### Records supplied

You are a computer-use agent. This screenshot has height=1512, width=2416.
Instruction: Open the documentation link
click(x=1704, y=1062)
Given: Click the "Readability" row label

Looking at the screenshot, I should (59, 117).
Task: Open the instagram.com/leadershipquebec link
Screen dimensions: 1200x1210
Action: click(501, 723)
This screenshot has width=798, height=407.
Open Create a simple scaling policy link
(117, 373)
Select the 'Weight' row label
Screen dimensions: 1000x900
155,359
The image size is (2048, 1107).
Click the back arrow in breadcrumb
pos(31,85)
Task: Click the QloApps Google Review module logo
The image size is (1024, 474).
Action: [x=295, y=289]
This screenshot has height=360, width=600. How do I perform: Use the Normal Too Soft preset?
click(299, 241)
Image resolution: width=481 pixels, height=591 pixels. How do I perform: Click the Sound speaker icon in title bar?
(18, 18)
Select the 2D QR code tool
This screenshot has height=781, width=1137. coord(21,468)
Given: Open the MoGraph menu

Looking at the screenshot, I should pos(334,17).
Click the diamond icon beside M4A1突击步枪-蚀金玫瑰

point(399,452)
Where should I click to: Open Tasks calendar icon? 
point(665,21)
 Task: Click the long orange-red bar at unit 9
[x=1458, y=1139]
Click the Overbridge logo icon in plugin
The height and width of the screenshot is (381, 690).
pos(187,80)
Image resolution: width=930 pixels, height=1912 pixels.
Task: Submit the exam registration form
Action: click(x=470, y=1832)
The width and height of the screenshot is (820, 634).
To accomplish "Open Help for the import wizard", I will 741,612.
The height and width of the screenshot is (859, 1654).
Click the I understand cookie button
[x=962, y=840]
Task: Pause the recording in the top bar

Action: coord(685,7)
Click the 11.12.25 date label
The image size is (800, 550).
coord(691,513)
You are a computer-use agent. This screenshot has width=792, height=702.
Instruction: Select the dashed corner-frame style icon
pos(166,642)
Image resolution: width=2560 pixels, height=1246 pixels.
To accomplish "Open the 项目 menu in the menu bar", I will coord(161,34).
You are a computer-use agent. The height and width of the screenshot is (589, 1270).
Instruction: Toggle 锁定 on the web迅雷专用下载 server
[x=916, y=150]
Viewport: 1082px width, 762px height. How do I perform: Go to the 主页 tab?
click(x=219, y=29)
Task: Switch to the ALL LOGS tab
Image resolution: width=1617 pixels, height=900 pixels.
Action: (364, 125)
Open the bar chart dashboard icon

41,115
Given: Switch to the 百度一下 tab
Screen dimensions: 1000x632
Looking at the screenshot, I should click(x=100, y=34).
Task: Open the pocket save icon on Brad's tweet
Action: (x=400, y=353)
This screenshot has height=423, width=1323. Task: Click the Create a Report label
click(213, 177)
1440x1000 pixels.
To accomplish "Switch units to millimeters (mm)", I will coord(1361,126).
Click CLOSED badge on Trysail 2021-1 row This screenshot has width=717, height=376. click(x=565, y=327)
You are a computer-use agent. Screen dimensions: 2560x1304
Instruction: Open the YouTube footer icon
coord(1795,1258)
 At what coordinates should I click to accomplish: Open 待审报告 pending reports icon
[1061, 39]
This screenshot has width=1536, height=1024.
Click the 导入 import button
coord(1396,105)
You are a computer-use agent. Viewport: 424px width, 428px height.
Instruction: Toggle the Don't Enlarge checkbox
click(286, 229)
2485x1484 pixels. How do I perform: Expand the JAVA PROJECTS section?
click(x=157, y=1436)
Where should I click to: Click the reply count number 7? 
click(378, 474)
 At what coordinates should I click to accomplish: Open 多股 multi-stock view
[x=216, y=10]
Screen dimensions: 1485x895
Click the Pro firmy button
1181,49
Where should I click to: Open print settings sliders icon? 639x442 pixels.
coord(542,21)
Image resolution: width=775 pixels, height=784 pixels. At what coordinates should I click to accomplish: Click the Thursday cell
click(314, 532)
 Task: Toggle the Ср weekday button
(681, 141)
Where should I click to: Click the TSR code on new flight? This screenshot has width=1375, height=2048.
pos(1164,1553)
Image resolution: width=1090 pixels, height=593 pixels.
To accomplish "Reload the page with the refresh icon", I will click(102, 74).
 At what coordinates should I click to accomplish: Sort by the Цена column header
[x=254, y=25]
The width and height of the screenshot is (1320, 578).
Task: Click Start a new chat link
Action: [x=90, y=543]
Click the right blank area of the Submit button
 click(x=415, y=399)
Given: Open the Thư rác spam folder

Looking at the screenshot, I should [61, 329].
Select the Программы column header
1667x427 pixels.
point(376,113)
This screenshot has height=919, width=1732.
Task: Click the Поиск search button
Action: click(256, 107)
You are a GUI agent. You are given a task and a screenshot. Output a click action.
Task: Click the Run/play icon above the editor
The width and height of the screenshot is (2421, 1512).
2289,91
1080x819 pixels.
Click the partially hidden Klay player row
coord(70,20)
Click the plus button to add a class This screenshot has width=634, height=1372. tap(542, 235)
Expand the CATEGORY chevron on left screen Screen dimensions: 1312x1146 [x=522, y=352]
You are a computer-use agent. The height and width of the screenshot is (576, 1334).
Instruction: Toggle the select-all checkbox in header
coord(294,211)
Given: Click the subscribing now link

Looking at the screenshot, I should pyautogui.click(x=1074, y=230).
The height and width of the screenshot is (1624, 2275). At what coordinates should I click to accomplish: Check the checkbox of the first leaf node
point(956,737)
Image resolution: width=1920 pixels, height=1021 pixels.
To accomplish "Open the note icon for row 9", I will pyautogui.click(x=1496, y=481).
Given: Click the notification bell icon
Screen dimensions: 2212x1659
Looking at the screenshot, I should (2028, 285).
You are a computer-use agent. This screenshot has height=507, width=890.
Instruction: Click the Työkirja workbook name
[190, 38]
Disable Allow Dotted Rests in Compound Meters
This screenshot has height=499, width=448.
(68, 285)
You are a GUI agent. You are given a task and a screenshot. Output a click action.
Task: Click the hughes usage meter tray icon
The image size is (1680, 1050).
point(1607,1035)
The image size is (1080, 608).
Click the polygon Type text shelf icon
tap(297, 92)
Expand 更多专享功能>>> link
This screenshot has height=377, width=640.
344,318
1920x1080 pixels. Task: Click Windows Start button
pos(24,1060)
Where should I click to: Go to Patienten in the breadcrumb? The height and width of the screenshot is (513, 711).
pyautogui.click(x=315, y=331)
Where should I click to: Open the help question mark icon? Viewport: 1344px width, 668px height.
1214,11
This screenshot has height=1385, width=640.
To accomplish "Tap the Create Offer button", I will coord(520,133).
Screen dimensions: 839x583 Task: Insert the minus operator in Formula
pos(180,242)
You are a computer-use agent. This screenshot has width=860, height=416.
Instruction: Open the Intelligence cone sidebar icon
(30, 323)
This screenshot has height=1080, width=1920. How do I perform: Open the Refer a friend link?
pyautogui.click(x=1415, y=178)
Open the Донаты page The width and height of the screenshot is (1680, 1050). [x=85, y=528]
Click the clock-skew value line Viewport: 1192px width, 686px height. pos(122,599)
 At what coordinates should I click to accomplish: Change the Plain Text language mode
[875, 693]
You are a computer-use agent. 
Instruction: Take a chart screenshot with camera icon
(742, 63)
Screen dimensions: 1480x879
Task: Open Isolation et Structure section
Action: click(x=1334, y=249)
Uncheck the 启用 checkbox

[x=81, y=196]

######

→ Job
Rewrite everything from the line containing "is (589, 1270)." down to the line containing "coord(1396,105)", replacing "Instruction" with "Command" and leaving all else unchanged.

→ Reply to the exercise
You are a computer-use agent. The height and width of the screenshot is (589, 1270).
Command: Toggle 锁定 on the web迅雷专用下载 server
[x=916, y=150]
Viewport: 1082px width, 762px height. How do I perform: Go to the 主页 tab?
click(x=219, y=29)
Task: Switch to the ALL LOGS tab
Image resolution: width=1617 pixels, height=900 pixels.
Action: (364, 125)
Open the bar chart dashboard icon

41,115
Given: Switch to the 百度一下 tab
Screen dimensions: 1000x632
Looking at the screenshot, I should click(x=100, y=34).
Task: Open the pocket save icon on Brad's tweet
Action: (x=400, y=353)
This screenshot has height=423, width=1323. Task: Click the Create a Report label
click(213, 177)
1440x1000 pixels.
To accomplish "Switch units to millimeters (mm)", I will coord(1361,126).
Click CLOSED badge on Trysail 2021-1 row This screenshot has width=717, height=376. click(x=565, y=327)
You are a computer-use agent. Screen dimensions: 2560x1304
Command: Open the YouTube footer icon
coord(1795,1258)
 At what coordinates should I click to accomplish: Open 待审报告 pending reports icon
[1061, 39]
This screenshot has width=1536, height=1024.
Click the 导入 import button
coord(1396,105)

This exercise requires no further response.